Requirement
The answer must be an exact copy of the lines from the one with "The height and" to the last line of the entries below, both included, and must contain no pictures.

(Collected data entries)
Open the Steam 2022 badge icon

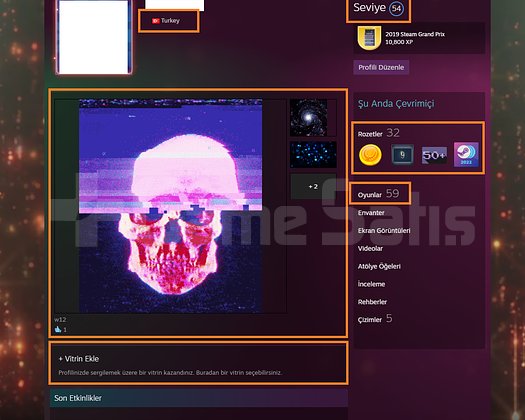(466, 154)
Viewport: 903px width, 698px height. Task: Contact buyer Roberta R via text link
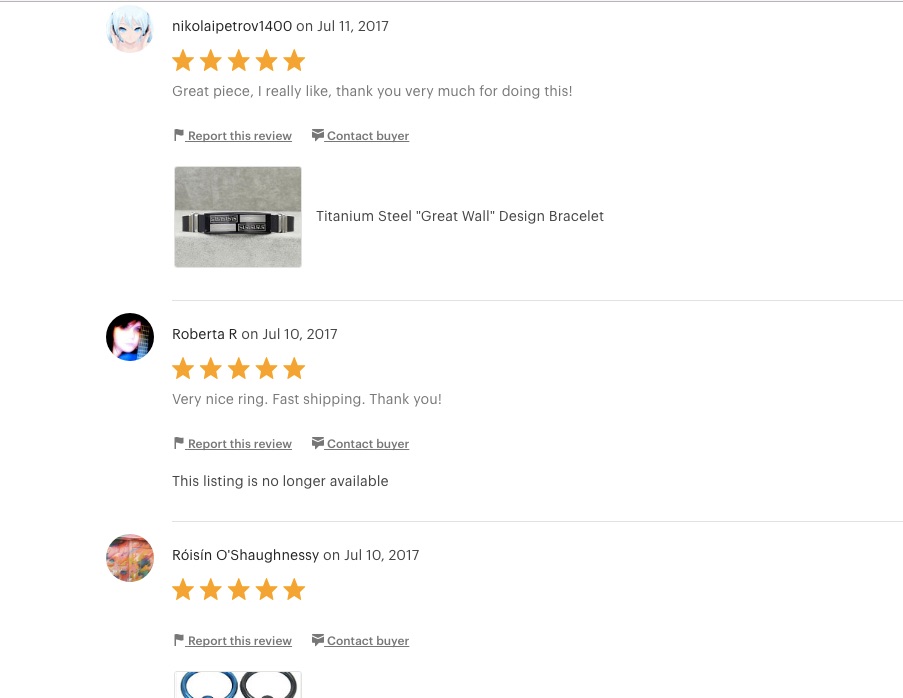tap(368, 444)
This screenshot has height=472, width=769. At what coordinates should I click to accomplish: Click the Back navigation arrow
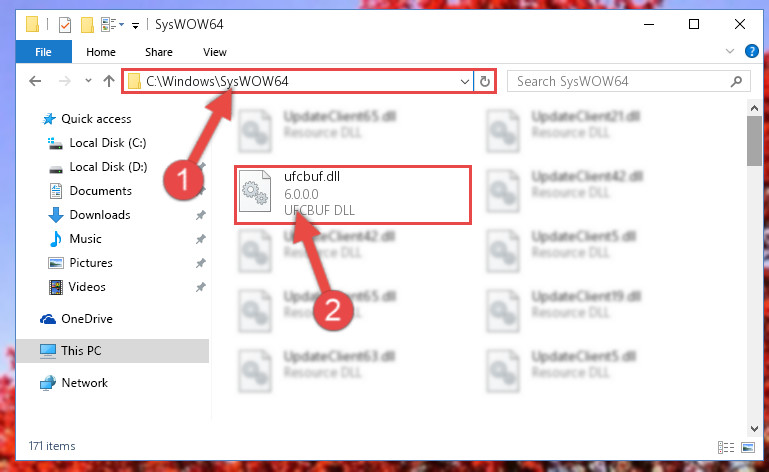[x=35, y=81]

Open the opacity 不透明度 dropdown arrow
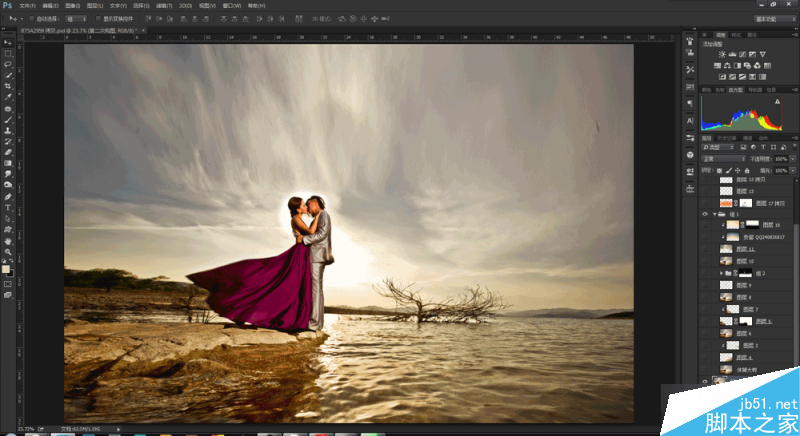click(x=792, y=159)
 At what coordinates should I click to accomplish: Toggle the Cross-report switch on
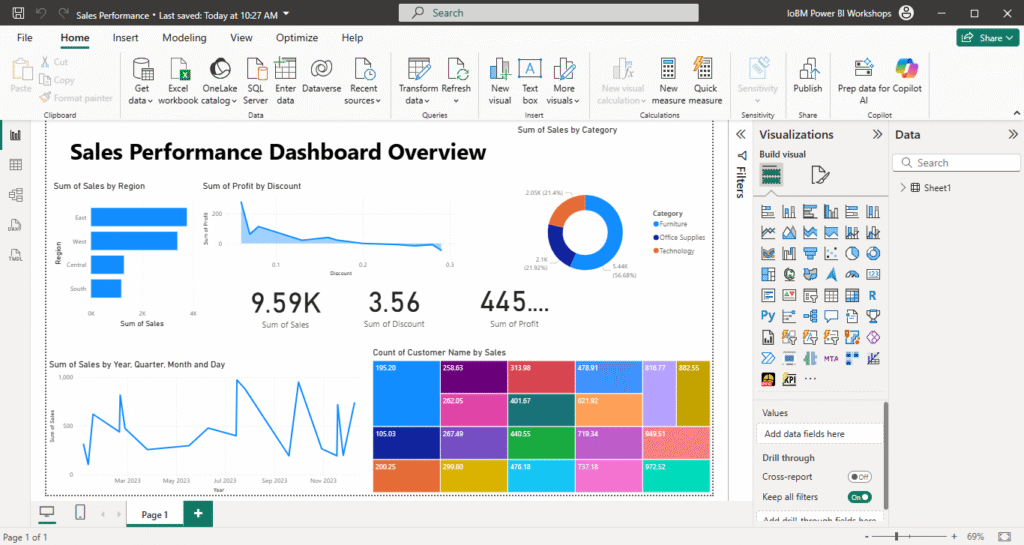(859, 477)
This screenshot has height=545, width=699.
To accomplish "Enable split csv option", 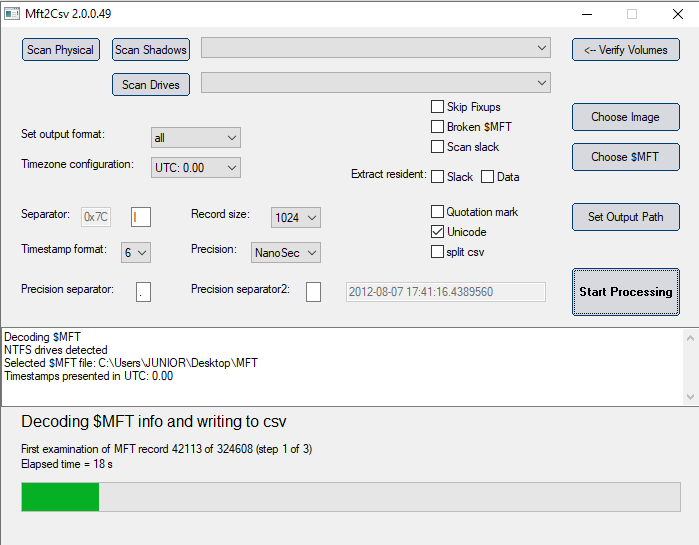I will click(x=438, y=252).
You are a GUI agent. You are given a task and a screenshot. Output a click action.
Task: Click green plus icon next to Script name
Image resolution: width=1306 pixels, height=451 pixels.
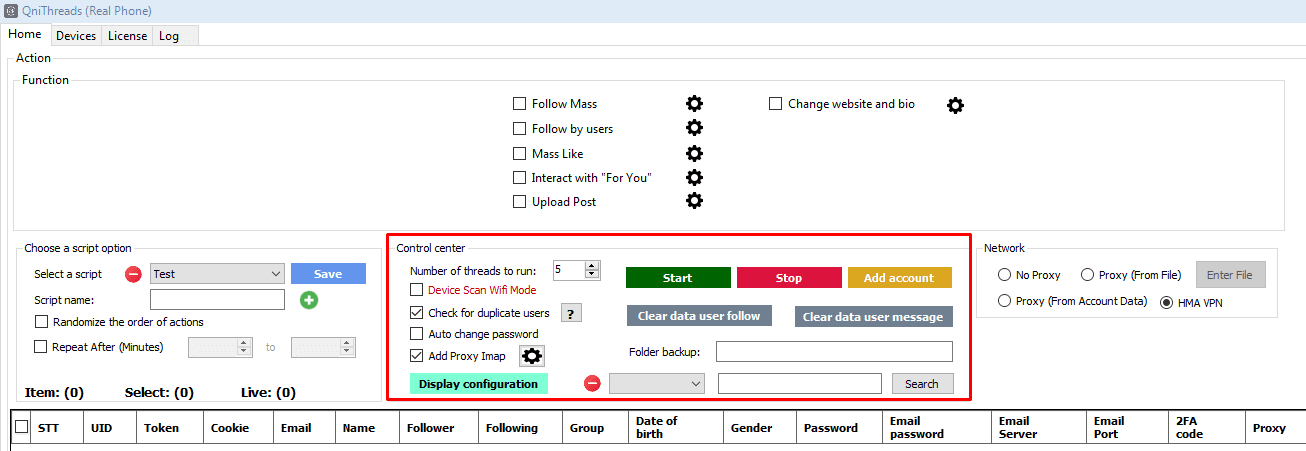309,300
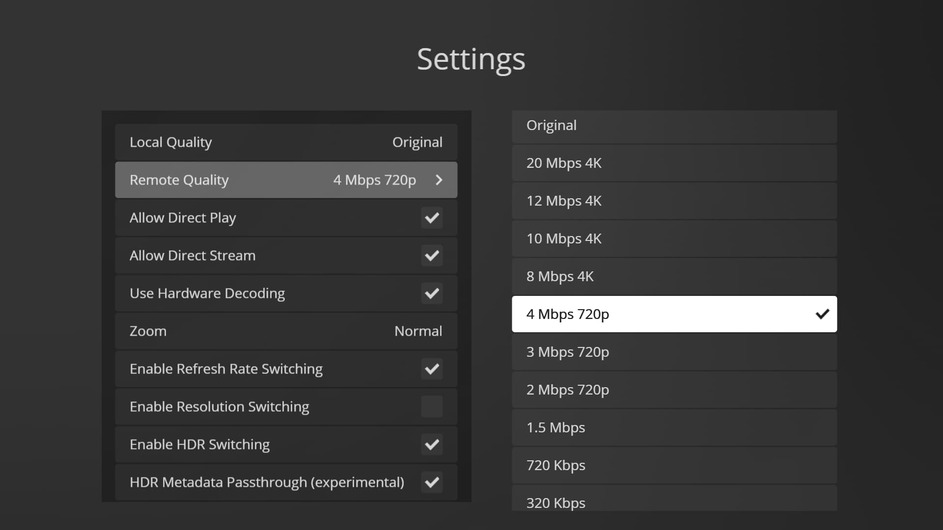Select 10 Mbps 4K quality
This screenshot has width=943, height=530.
click(x=674, y=239)
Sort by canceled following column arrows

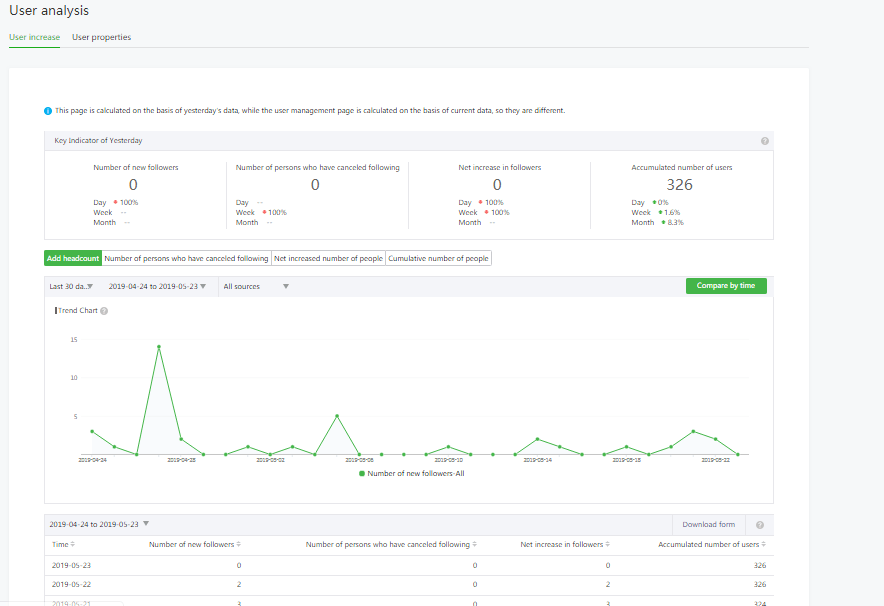click(474, 545)
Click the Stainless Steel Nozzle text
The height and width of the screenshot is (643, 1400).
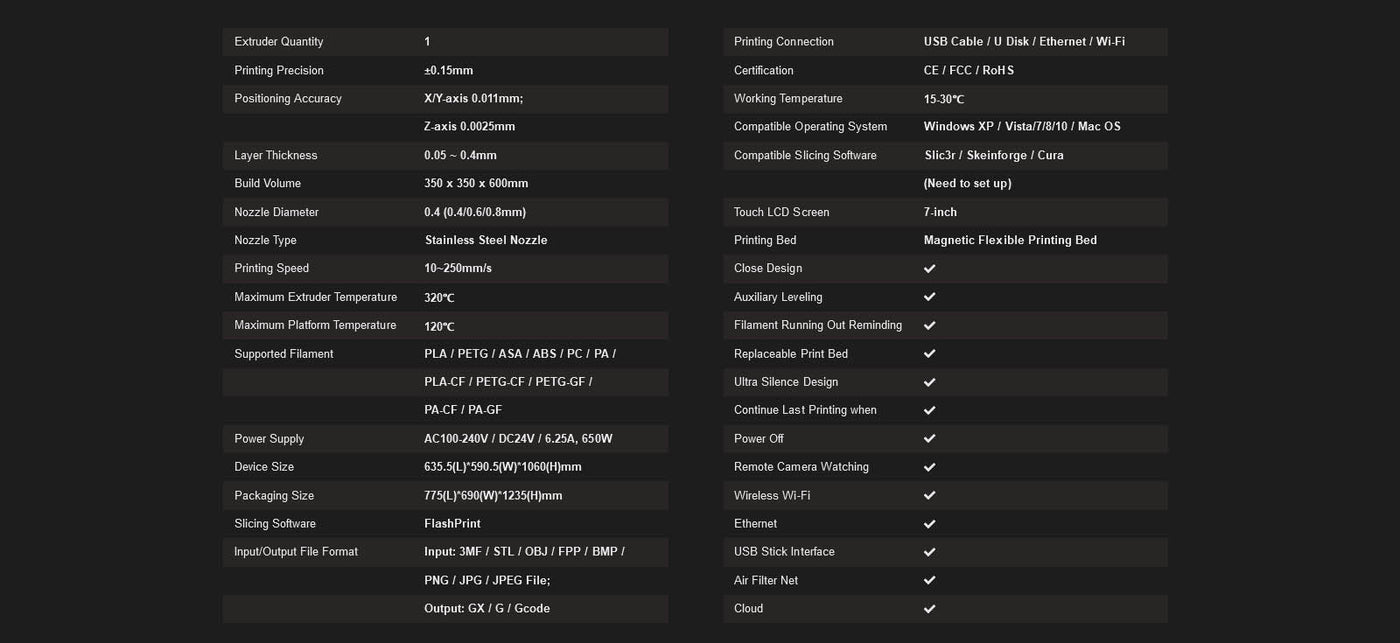pyautogui.click(x=486, y=241)
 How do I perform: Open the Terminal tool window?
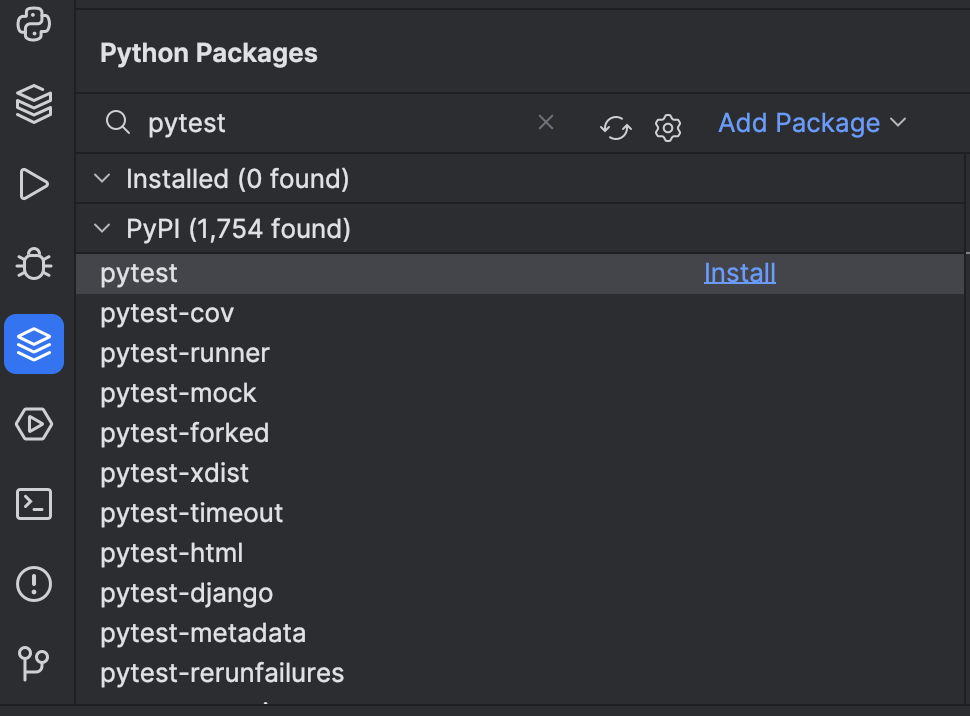click(x=35, y=504)
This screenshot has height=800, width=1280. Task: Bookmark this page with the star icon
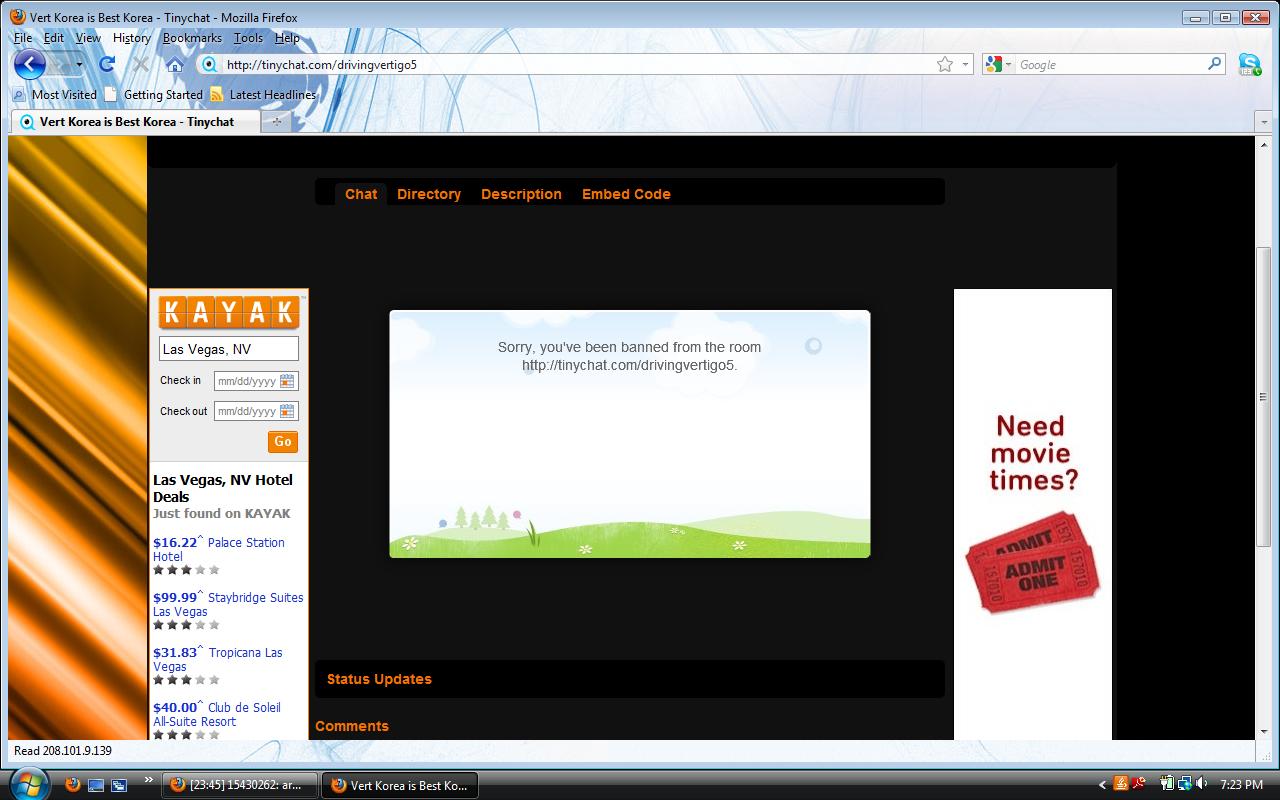click(944, 64)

Solution for this problem
The height and width of the screenshot is (643, 1400).
pyautogui.click(x=486, y=241)
 How do I perform: Open the Terminal tool window?
click(x=35, y=504)
This screenshot has height=800, width=1280. Task: Bookmark this page with the star icon
click(944, 64)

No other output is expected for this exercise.